_WHAT THE TASK REQUIRES_: Transcribe, word for word, the line containing "Instruction: Click the" and each line following it through the end of the listing below. Omit all other lines.

_DATA SUPPLIED_:
• • •

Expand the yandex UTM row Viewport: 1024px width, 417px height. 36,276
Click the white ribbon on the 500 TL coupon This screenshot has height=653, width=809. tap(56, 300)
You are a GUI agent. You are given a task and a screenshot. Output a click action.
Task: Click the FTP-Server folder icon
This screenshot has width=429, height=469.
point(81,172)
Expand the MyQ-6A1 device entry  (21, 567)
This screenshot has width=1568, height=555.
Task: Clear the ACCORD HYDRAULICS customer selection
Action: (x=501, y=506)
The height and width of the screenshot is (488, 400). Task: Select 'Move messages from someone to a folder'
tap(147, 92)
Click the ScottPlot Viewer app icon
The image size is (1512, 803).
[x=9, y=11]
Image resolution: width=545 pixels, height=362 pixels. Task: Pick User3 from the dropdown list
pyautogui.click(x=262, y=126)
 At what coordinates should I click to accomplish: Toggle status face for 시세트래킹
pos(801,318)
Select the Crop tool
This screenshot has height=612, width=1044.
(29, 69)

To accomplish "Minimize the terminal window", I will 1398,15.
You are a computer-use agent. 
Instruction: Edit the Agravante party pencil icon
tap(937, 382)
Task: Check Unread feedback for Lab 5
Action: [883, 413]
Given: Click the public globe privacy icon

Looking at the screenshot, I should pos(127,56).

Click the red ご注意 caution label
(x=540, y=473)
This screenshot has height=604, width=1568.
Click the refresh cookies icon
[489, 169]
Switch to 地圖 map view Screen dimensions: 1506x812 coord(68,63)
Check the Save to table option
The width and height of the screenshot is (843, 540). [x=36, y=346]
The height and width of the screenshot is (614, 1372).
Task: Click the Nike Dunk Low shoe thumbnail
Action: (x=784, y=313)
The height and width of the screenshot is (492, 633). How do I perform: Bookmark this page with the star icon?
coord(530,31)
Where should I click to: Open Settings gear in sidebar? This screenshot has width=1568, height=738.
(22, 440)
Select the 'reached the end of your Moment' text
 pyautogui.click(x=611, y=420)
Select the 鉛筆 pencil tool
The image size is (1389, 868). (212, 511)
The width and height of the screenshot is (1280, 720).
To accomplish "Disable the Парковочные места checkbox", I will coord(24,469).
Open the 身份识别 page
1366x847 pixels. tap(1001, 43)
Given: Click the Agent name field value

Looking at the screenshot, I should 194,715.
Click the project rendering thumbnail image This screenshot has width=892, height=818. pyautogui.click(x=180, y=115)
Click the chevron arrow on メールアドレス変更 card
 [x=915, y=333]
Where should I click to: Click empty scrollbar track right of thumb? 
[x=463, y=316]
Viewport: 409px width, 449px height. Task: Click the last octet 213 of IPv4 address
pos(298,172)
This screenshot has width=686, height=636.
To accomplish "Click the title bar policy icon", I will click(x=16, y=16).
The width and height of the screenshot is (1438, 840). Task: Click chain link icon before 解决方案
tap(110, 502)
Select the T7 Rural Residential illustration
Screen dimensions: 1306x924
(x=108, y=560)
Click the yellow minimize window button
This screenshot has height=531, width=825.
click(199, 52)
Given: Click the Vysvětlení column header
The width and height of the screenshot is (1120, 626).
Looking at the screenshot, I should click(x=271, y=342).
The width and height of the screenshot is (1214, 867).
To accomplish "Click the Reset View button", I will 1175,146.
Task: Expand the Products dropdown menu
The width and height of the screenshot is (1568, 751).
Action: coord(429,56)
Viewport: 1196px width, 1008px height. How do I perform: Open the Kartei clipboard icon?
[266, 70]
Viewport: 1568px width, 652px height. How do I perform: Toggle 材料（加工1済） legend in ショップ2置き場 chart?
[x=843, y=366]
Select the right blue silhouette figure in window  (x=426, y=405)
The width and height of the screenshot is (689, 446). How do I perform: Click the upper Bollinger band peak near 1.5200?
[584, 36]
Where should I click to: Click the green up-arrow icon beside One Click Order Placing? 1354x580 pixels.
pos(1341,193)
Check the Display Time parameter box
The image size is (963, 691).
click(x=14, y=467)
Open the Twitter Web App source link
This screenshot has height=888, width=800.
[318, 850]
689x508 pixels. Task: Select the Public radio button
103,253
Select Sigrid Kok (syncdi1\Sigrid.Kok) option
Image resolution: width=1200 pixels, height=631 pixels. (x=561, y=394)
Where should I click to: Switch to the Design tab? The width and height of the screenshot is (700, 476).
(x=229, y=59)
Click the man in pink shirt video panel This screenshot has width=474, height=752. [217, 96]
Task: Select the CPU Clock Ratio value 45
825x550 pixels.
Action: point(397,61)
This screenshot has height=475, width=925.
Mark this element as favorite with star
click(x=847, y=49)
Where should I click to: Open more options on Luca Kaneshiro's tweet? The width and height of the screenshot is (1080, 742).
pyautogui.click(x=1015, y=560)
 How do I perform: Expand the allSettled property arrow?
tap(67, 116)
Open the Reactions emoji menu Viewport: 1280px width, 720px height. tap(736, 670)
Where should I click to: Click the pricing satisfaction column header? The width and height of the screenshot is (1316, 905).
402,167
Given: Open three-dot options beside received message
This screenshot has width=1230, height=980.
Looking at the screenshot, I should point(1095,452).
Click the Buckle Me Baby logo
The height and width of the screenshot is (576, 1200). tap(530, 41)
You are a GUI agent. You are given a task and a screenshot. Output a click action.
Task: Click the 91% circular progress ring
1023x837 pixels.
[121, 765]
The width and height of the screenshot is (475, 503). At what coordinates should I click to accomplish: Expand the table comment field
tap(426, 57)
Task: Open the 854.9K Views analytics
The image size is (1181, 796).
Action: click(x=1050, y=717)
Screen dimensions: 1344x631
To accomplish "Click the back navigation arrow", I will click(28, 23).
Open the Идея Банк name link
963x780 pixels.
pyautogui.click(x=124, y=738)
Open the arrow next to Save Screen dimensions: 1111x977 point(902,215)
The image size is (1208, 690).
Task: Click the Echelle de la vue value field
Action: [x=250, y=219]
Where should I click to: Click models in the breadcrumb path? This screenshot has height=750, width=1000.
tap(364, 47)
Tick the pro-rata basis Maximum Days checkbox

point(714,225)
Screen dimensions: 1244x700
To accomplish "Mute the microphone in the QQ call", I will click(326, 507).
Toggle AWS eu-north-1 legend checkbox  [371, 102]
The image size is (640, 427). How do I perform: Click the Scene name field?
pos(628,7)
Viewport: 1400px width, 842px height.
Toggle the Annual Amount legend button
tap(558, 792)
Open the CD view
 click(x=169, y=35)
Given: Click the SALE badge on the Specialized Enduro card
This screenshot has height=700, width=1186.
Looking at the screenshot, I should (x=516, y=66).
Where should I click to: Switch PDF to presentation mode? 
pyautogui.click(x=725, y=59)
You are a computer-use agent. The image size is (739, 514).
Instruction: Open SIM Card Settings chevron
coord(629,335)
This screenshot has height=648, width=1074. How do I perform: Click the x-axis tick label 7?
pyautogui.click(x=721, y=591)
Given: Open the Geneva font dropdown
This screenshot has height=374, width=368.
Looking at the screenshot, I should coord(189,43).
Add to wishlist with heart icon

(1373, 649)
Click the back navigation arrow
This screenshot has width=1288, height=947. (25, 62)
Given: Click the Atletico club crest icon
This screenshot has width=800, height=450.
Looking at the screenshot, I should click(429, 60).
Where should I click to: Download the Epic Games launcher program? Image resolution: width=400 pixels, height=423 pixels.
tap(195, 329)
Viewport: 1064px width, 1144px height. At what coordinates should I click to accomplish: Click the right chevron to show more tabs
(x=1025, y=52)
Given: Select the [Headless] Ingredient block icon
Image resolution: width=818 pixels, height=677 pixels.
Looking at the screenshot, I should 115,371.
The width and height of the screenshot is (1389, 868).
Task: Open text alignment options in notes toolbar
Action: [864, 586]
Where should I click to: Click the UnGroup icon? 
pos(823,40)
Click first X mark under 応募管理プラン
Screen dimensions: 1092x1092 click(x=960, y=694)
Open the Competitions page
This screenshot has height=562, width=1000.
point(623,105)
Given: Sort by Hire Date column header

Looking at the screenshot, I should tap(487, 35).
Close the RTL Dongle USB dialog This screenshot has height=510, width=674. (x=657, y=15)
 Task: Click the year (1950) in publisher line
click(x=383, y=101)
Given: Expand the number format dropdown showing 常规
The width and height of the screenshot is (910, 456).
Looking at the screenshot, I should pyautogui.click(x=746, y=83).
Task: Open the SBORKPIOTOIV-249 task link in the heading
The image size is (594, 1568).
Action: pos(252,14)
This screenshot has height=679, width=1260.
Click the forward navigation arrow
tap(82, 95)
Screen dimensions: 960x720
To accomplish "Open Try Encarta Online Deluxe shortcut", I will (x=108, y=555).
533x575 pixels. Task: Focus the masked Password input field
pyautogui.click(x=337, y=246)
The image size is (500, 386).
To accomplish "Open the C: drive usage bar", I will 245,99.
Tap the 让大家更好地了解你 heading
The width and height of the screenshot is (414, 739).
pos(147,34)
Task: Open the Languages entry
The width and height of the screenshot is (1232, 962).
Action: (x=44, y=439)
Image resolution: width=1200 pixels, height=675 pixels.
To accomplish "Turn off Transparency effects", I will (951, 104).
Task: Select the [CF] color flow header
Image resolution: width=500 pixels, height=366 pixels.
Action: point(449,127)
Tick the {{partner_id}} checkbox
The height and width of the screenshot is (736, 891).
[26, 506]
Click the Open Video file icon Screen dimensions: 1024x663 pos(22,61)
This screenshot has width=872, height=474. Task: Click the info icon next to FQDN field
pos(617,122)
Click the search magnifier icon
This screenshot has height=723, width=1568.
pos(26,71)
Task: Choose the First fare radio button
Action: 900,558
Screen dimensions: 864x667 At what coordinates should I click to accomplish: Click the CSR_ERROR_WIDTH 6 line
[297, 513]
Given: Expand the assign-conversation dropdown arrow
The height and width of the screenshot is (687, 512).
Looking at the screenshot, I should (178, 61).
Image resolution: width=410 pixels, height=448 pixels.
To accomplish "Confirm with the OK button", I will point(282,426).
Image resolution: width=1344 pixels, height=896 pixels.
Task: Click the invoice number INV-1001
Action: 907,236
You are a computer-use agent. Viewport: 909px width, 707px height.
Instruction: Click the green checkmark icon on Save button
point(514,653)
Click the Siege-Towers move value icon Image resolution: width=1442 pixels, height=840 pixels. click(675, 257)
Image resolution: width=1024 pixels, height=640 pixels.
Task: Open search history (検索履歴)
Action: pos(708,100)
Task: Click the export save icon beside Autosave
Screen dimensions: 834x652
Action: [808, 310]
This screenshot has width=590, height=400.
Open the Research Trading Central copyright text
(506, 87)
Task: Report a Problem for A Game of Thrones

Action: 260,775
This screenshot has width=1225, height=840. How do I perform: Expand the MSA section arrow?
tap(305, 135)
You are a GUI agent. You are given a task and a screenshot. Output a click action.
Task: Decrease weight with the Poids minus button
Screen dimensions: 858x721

• • •

_SOLVED PROBLEM_:
Instruction: Click the green checkmark icon on Save button
point(514,653)
Click the Siege-Towers move value icon Image resolution: width=1442 pixels, height=840 pixels. click(675, 257)
Image resolution: width=1024 pixels, height=640 pixels.
Task: Open search history (検索履歴)
Action: pos(708,100)
Task: Click the export save icon beside Autosave
Screen dimensions: 834x652
Action: [808, 310]
This screenshot has width=590, height=400.
Open the Research Trading Central copyright text
(506, 87)
Task: Report a Problem for A Game of Thrones

Action: 260,775
This screenshot has width=1225, height=840. How do I perform: Expand the MSA section arrow?
tap(305, 135)
You are a GUI agent. You are given a task and a screenshot. Output a click action.
Task: Decrease weight with the Poids minus button
Screen dimensions: 858x721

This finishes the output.